Haven’t seen anything out yet, so made this over the last couple days in some spare time.
There’s 4 different feet sizes. Pick whichever you want, M3 20/15/12/8mm. It screws into the bottom without the need of a nut.
Clearance under the board is ~8mm. Enough for a NVME disk and heatsink on it (if you really want). Case top has two options.
The first one is due to the heatsink I have with a fan built in, forces it to pull in outside air, forcing it around the board, and out the bottom, making it flow over the NVME and wifi card (don’t have one yet).
The second top takes a standard 50mm fan above the CPU.
No holes for SMA jacks on the side, because no wifi yet, let alone the number needed (6/7/12/14?)
Back panel and top panel needs M2 bolts (I have a thing for hex wrench bolts), 4 each, 8 total. Size should be between 4 and 8mm. I used 6mm and they work great.
Tolerances on the ports are based on the V11 DXF sheet. Found some things didn’t match, so modified based on the board I have.
Welcome to thoughts or ideas.
Edit:
Updated version if you don’t read the thead. bpi4 case RV1.7.3mf (388.5 KB)
Are you sure M3 is the correct size? Because I measured the holes in the PCB and they are all 3mm wide (as far as accuracy on my ruler goes), which means an M3 screw wouldn’t fit properly.
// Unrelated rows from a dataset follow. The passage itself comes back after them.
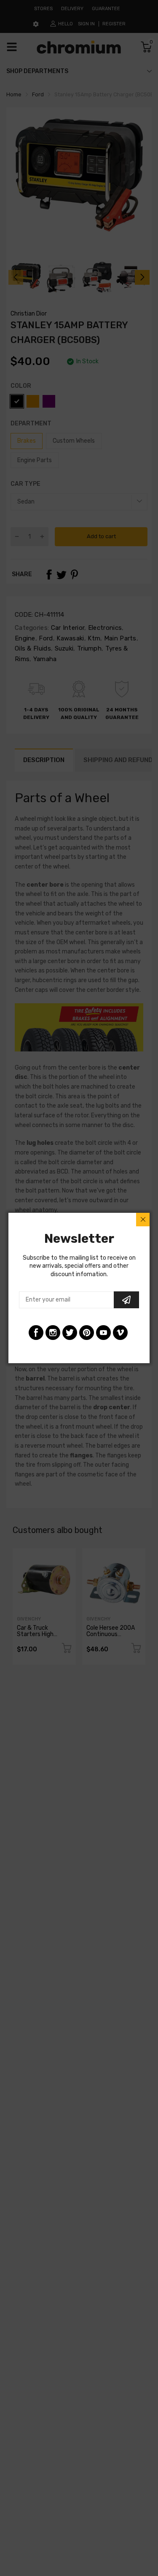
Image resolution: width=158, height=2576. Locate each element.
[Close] (143, 1219)
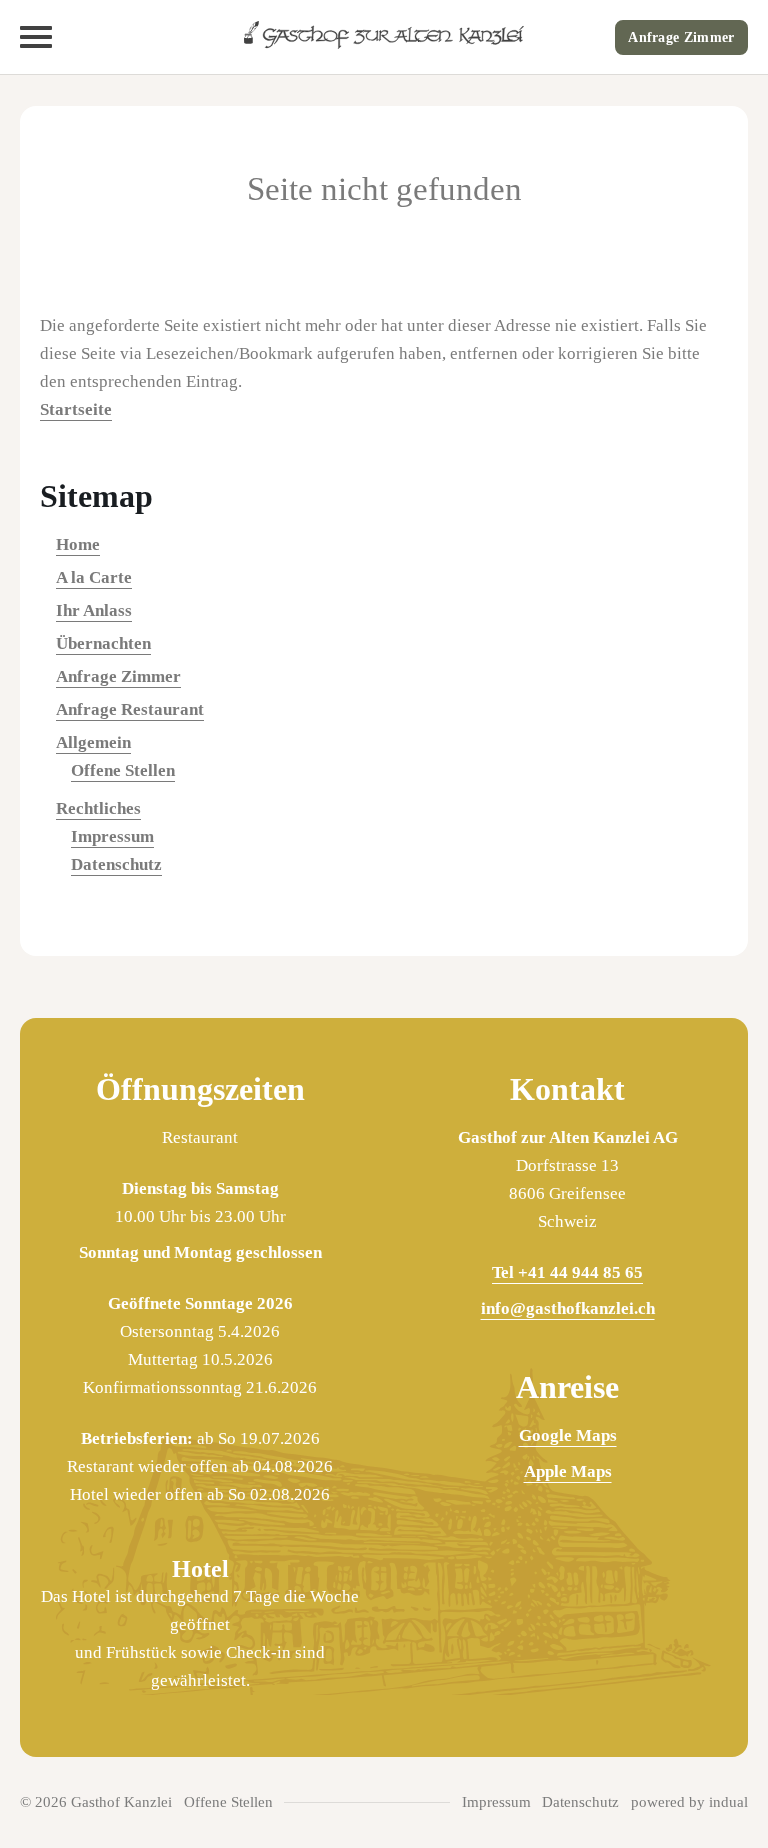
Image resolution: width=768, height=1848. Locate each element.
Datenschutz (116, 864)
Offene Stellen (123, 770)
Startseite (76, 409)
Instead the better size would be an M2.5, which is also used by raspberry pi and which I also planned on ordering a box of soon.
thanks on working on case. can you take pictures on full case? how are the dimensions?
i have wifi-card, it comes with small heatsink, which dimensions do you need? i measured from top of heatsink to upper side of board 13mm, if you need the height. height on top should be at least 20mm from board surface to top cover (inside) to have enough space for debug-uart and wifi-antennas.
i would make 4 holes on left + right (6wifi + 2 for 4g/5g) and if needed later on back there can be more (if 10/14 antenna version comes). more than 4 holes on each side will not be possible to order antennas for wall mount (rj45 to down).
The best volumetric measurements you can get. Photos with a reference would be great too.
Top of the board to the inside top cover is 22mm at the moment. Wanted to keep heatsink options open and account of any of the connectors.
From the bottom side of the board to the case inside bottom is only 11mm at the moment. Wasn’t sure of the WiFi card and went with a NVME + heatsink, but this can easily be increased.
The SMA connectors have a tight fit (didn’t put in the holes yet remember) under the board, if they are the standard 6mm bulkhead SMA with pigtail.
On the WiFi card, not sure if it’s using IPEX or MMCX. MMCX would need more allowance to reduce bend degrees.
@frank-w I increased the distance under the board to clear the 20mm heat sink I think. Printed it out earlier today and the board slid right into place for me, so everything should be good.
I put the antennas below to make the coax routing easier to the wifi card. I’m not sure how possible it would be to have them above the board and then making the bends without exceeding the radius turn limits for most cables.
The NVMe isn’t accessible. Could probably make a snap plate or something for that.
The RJ45’s are actually nearly flush mounted. The clip doesn’t touch the case. The RJ45 block seems to be ~0.25mm offset from the other ports (sfp cages, power), otherwise it would be flush.
Sounds logical…is right/left not enough space for the cables in larger radius? But yes,compared with r3 wifi is on bottom,so it makes sense having antennas also below board.
Ok,then it was a optical illusion in first picture in previous post. Sorry for the noise.
Here’s the STL files. Issue with STL files on something like this, is 3MF each component is still individually unique. So you can include multiple components, see them assembled, but then only print out the objects you need.
About every slicing software should support a 3mf file with preview.
Enough space that you could probably fit several dozen RG174 cables, but I would be more concerned with the bend radius compressing the dielectric core and attenuation. The bulkhead connector I have there is a standard machine produced one, it’s a few cm on the heat-shrink tube.
One possibility would be to go across the top of the board to the opposing side before looping down. This would decrease any bend diameters, but making for some long runs while possibly picking up some weird EMI off the chips and power regulator. (honestly would be interesting on the effects without a RF shield in place)
Ok,then it was a optical illusion in first picture in previous post. Sorry for the noise.
hah, no problem. high contrast material, trying to use my magnifying loop light, and a cell phone for pics, it’s bound to lead to weird pictures.